Data for processing:
◆ ◆ ◆ ◆

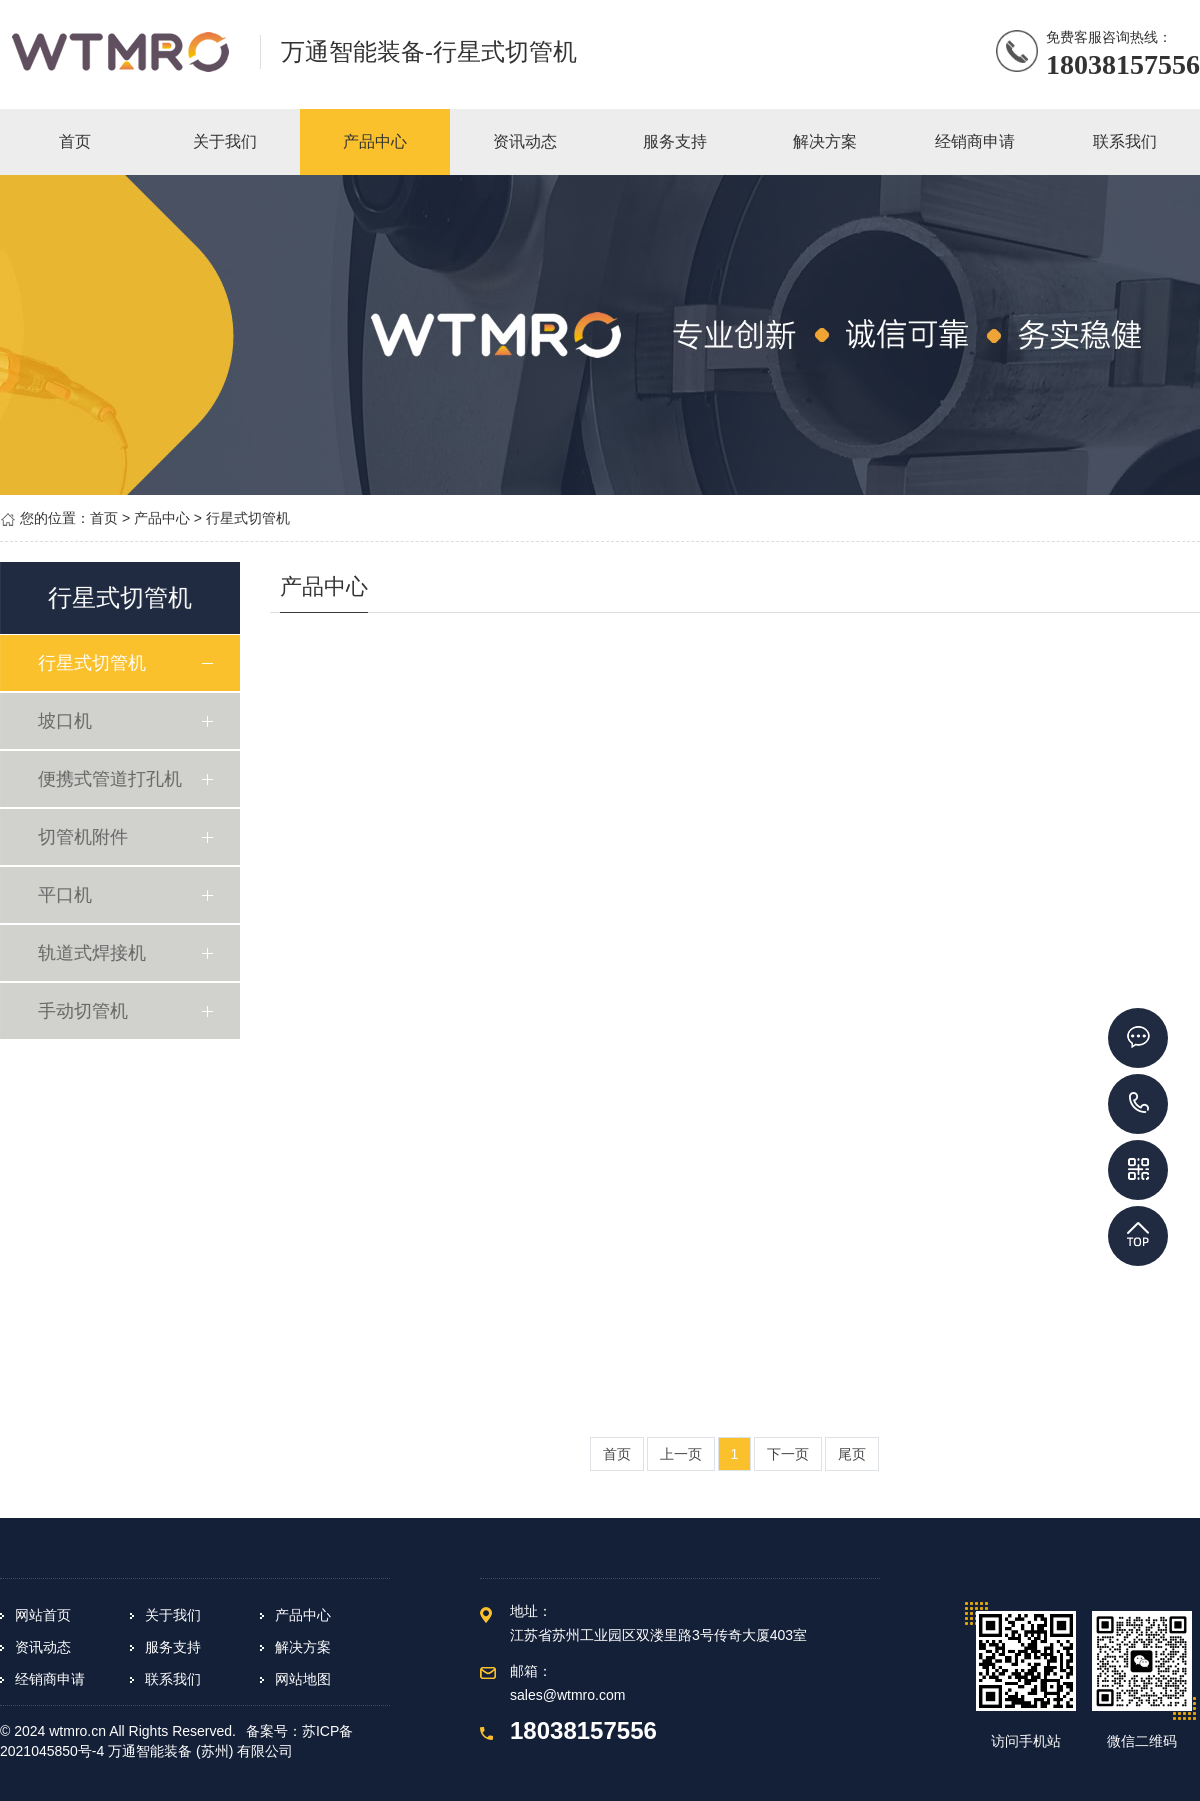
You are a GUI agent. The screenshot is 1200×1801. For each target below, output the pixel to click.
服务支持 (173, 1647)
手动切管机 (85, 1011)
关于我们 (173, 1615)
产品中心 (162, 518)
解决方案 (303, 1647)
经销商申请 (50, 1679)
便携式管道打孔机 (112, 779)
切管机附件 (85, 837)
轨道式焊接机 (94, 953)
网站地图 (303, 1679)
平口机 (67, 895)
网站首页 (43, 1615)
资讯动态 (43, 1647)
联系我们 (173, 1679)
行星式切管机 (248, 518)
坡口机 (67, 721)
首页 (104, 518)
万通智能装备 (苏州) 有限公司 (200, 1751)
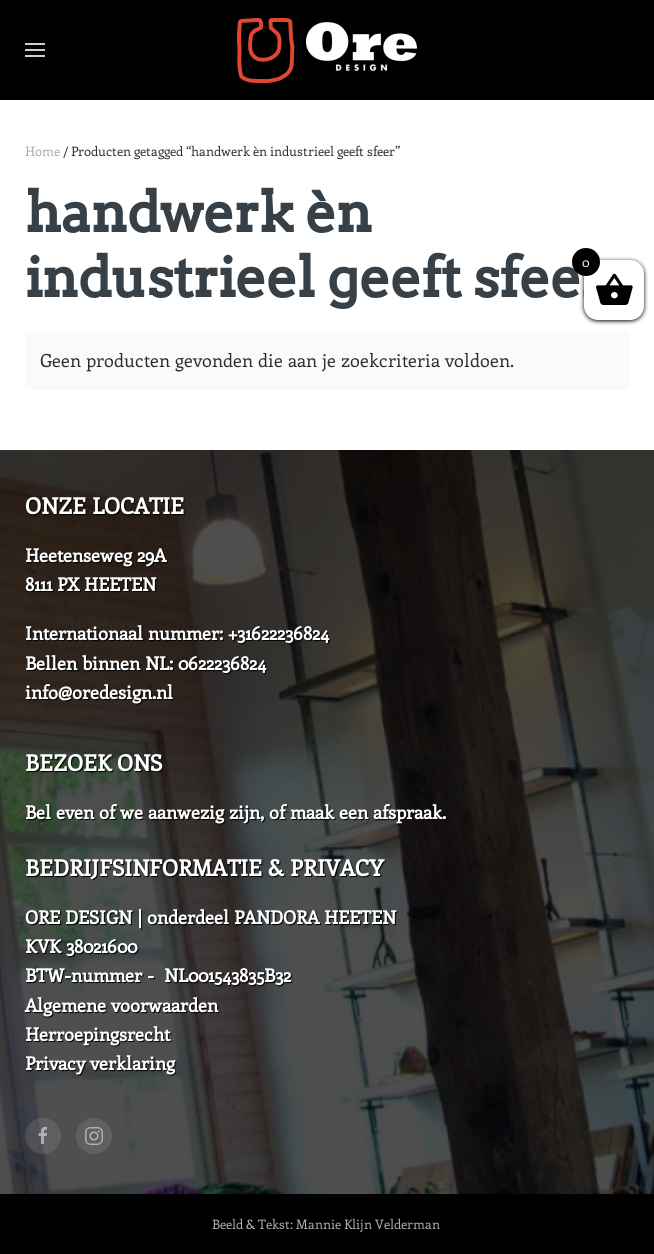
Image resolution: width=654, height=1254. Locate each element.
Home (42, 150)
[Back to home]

◆ ◆ ◆ ◆

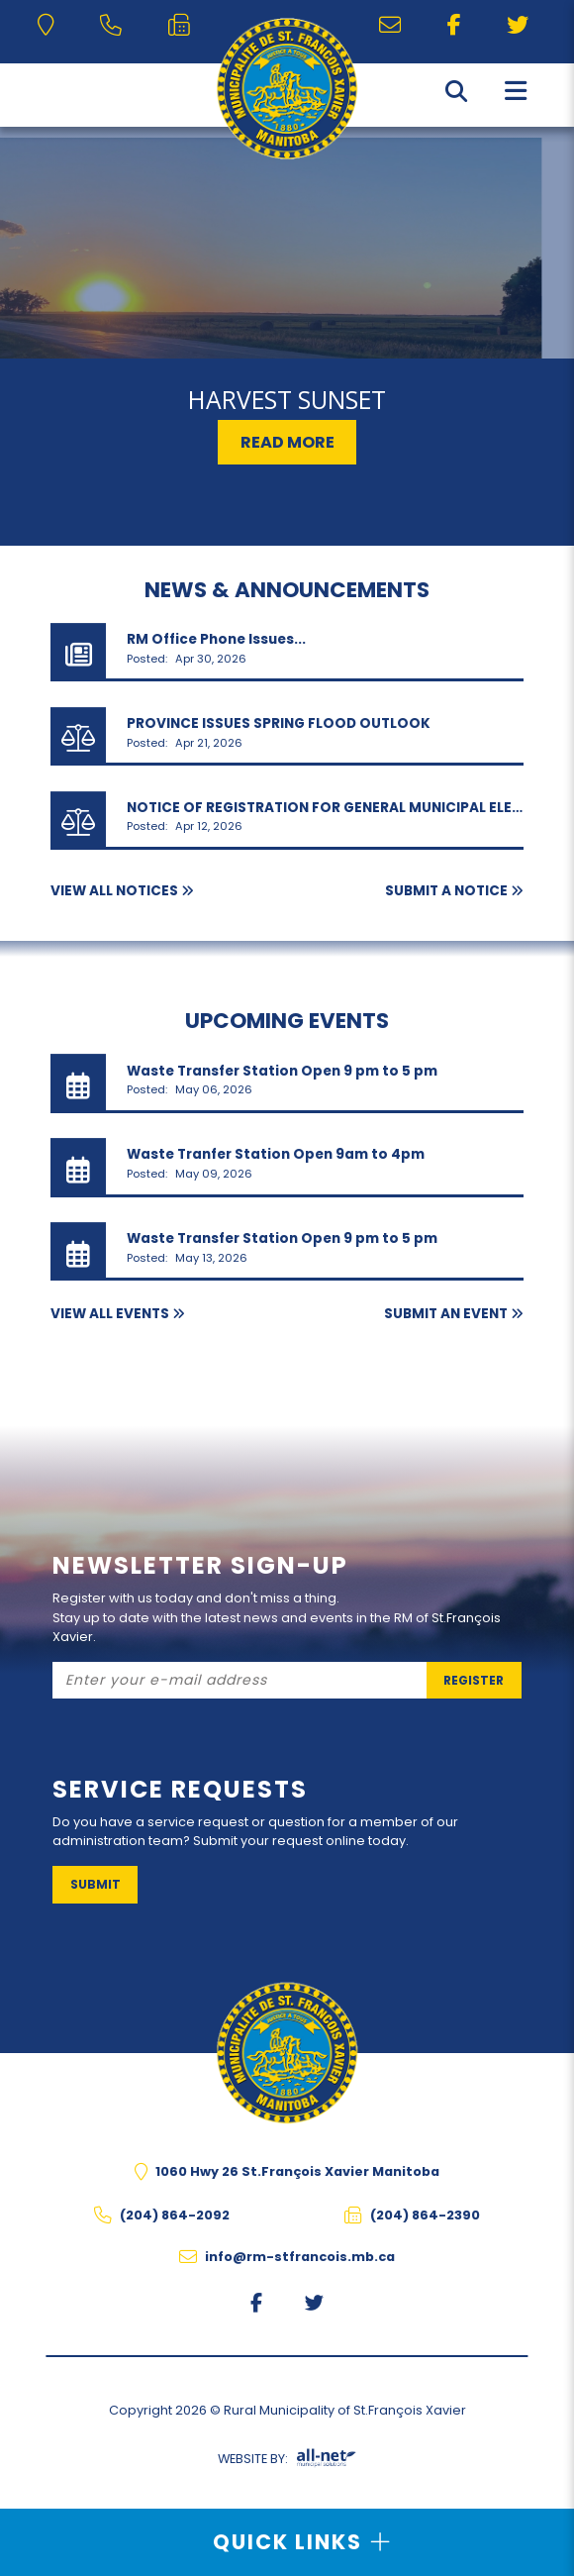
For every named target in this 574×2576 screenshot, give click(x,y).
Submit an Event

◆ ◆ ◆ ◆

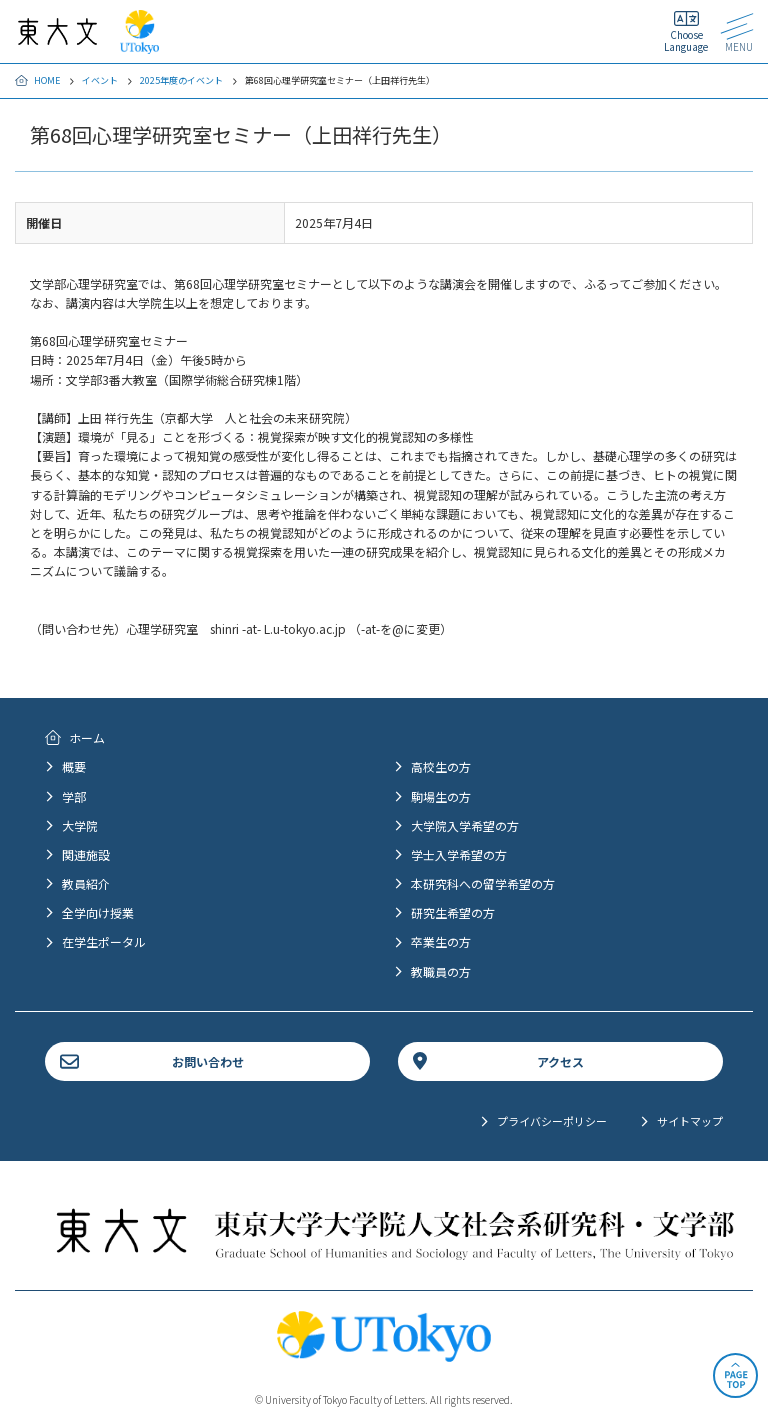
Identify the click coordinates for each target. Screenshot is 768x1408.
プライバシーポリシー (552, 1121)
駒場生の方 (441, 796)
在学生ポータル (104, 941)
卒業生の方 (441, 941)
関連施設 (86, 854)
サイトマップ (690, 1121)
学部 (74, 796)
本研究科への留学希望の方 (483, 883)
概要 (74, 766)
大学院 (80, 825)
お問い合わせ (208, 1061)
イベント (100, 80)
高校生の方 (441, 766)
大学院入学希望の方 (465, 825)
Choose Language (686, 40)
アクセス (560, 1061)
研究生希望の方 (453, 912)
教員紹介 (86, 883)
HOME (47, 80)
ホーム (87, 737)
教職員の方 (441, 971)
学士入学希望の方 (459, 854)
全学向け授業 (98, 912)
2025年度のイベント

◆ ◆ ◆ ◆

Task objective: Pick out every line of the material above that contains the word "each". Only matches with the same letter case count.

The reply:
You are a GUI agent. The screenshot is 1200×1801. For each target below, output the pixel to click.
Image resolution: width=654, height=1254. Locate each element.
Identify the click coordinates for each target. Screenshot is 768x1408.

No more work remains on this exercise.